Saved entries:
____

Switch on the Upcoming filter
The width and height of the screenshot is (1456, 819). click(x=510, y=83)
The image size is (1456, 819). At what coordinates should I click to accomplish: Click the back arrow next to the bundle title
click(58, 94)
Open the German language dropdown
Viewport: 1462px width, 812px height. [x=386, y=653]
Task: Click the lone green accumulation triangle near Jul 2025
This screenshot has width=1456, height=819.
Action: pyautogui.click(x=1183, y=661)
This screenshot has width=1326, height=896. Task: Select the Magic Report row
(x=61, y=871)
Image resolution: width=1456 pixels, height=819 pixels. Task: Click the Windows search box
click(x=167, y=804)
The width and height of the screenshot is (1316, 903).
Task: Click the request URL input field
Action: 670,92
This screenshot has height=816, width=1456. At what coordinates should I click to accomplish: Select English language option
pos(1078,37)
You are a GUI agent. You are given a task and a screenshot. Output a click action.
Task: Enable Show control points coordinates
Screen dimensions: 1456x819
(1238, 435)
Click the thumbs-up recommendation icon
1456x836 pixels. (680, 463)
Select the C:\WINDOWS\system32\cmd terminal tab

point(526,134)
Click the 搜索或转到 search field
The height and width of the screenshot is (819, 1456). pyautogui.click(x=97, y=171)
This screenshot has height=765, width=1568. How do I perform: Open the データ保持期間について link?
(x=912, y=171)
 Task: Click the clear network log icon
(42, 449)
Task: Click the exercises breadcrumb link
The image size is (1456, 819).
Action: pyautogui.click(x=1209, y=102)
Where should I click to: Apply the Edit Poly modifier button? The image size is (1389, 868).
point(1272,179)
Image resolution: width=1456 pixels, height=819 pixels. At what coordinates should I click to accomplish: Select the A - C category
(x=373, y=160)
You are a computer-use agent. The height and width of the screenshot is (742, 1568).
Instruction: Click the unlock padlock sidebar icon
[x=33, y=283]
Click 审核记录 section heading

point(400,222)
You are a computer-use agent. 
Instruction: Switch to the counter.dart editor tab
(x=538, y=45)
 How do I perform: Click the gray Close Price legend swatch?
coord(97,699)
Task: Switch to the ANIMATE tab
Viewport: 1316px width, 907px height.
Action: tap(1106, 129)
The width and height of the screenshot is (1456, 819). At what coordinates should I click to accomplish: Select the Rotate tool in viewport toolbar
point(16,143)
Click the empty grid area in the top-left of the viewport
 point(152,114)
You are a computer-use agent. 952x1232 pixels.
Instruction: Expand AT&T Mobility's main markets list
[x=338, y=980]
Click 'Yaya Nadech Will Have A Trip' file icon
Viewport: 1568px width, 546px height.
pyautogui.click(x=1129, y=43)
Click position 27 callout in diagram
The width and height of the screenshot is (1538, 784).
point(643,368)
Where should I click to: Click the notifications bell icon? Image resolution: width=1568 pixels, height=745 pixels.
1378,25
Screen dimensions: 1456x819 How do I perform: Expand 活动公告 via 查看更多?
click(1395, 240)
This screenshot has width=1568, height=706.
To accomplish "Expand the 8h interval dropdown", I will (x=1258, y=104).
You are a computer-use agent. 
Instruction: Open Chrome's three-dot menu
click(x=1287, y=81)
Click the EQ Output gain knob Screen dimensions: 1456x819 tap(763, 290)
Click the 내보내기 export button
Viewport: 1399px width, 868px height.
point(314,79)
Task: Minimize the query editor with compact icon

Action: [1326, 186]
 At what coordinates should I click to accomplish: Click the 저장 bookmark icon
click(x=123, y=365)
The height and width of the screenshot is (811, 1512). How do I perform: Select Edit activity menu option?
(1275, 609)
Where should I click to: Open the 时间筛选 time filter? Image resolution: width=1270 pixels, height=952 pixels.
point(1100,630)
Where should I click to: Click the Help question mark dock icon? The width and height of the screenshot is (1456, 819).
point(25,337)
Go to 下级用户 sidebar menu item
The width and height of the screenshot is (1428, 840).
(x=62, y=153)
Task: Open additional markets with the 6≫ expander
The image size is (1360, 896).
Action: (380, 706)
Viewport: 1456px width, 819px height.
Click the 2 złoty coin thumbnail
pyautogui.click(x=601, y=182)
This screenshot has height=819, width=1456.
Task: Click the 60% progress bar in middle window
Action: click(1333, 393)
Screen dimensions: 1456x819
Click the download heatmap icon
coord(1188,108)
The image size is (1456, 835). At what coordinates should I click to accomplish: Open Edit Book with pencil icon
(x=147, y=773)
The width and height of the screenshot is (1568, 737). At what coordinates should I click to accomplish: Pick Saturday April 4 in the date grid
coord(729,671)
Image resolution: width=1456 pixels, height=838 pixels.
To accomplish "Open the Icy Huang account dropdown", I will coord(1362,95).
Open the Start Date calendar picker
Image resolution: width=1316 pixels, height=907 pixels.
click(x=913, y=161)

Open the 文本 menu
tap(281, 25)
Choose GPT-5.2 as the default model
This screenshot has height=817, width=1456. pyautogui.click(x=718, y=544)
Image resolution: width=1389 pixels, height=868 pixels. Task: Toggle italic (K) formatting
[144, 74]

____

THE PROBLEM> The entries above need to be repeated in full, exactly as written.

REPLY TO THE EXERCISE>
Switch on the Upcoming filter
The width and height of the screenshot is (1456, 819). click(x=510, y=83)
The image size is (1456, 819). At what coordinates should I click to accomplish: Click the back arrow next to the bundle title
click(58, 94)
Open the German language dropdown
Viewport: 1462px width, 812px height. [x=386, y=653]
Task: Click the lone green accumulation triangle near Jul 2025
This screenshot has width=1456, height=819.
Action: pyautogui.click(x=1183, y=661)
This screenshot has width=1326, height=896. Task: Select the Magic Report row
(x=61, y=871)
Image resolution: width=1456 pixels, height=819 pixels. Task: Click the Windows search box
click(x=167, y=804)
The width and height of the screenshot is (1316, 903).
Task: Click the request URL input field
Action: 670,92
This screenshot has height=816, width=1456. At what coordinates should I click to accomplish: Select English language option
pos(1078,37)
You are a GUI agent. You are given a task and a screenshot. Output a click action.
Task: Enable Show control points coordinates
Screen dimensions: 1456x819
(1238, 435)
Click the thumbs-up recommendation icon
1456x836 pixels. (680, 463)
Select the C:\WINDOWS\system32\cmd terminal tab

point(526,134)
Click the 搜索或转到 search field
The height and width of the screenshot is (819, 1456). pyautogui.click(x=97, y=171)
This screenshot has height=765, width=1568. How do I perform: Open the データ保持期間について link?
(x=912, y=171)
 Task: Click the clear network log icon
(42, 449)
Task: Click the exercises breadcrumb link
The image size is (1456, 819).
Action: pyautogui.click(x=1209, y=102)
Where should I click to: Apply the Edit Poly modifier button? The image size is (1389, 868).
point(1272,179)
Image resolution: width=1456 pixels, height=819 pixels. At what coordinates should I click to accomplish: Select the A - C category
(x=373, y=160)
You are a computer-use agent. The height and width of the screenshot is (742, 1568).
Instruction: Click the unlock padlock sidebar icon
[x=33, y=283]
Click 审核记录 section heading

point(400,222)
You are a computer-use agent. 
Instruction: Switch to the counter.dart editor tab
(x=538, y=45)
 How do I perform: Click the gray Close Price legend swatch?
coord(97,699)
Task: Switch to the ANIMATE tab
Viewport: 1316px width, 907px height.
Action: tap(1106, 129)
The width and height of the screenshot is (1456, 819). At what coordinates should I click to accomplish: Select the Rotate tool in viewport toolbar
point(16,143)
Click the empty grid area in the top-left of the viewport
 point(152,114)
You are a computer-use agent. 952x1232 pixels.
Instruction: Expand AT&T Mobility's main markets list
[x=338, y=980]
Click 'Yaya Nadech Will Have A Trip' file icon
Viewport: 1568px width, 546px height.
pyautogui.click(x=1129, y=43)
Click position 27 callout in diagram
The width and height of the screenshot is (1538, 784).
point(643,368)
Where should I click to: Click the notifications bell icon? Image resolution: width=1568 pixels, height=745 pixels.
1378,25
Screen dimensions: 1456x819 How do I perform: Expand 活动公告 via 查看更多?
click(1395, 240)
This screenshot has width=1568, height=706.
To accomplish "Expand the 8h interval dropdown", I will (x=1258, y=104).
You are a computer-use agent. 
Instruction: Open Chrome's three-dot menu
click(x=1287, y=81)
Click the EQ Output gain knob Screen dimensions: 1456x819 tap(763, 290)
Click the 내보내기 export button
Viewport: 1399px width, 868px height.
point(314,79)
Task: Minimize the query editor with compact icon

Action: [1326, 186]
 At what coordinates should I click to accomplish: Click the 저장 bookmark icon
click(x=123, y=365)
The height and width of the screenshot is (811, 1512). How do I perform: Select Edit activity menu option?
(1275, 609)
Where should I click to: Open the 时间筛选 time filter? Image resolution: width=1270 pixels, height=952 pixels.
point(1100,630)
Where should I click to: Click the Help question mark dock icon? The width and height of the screenshot is (1456, 819).
point(25,337)
Go to 下级用户 sidebar menu item
The width and height of the screenshot is (1428, 840).
(x=62, y=153)
Task: Open additional markets with the 6≫ expander
The image size is (1360, 896).
Action: (380, 706)
Viewport: 1456px width, 819px height.
Click the 2 złoty coin thumbnail
pyautogui.click(x=601, y=182)
This screenshot has height=819, width=1456.
Task: Click the 60% progress bar in middle window
Action: click(1333, 393)
Screen dimensions: 1456x819
Click the download heatmap icon
coord(1188,108)
The image size is (1456, 835). At what coordinates should I click to accomplish: Open Edit Book with pencil icon
(x=147, y=773)
The width and height of the screenshot is (1568, 737). At what coordinates should I click to accomplish: Pick Saturday April 4 in the date grid
coord(729,671)
Image resolution: width=1456 pixels, height=838 pixels.
To accomplish "Open the Icy Huang account dropdown", I will coord(1362,95).
Open the Start Date calendar picker
Image resolution: width=1316 pixels, height=907 pixels.
click(x=913, y=161)

Open the 文本 menu
tap(281, 25)
Choose GPT-5.2 as the default model
This screenshot has height=817, width=1456. pyautogui.click(x=718, y=544)
Image resolution: width=1389 pixels, height=868 pixels. Task: Toggle italic (K) formatting
[144, 74]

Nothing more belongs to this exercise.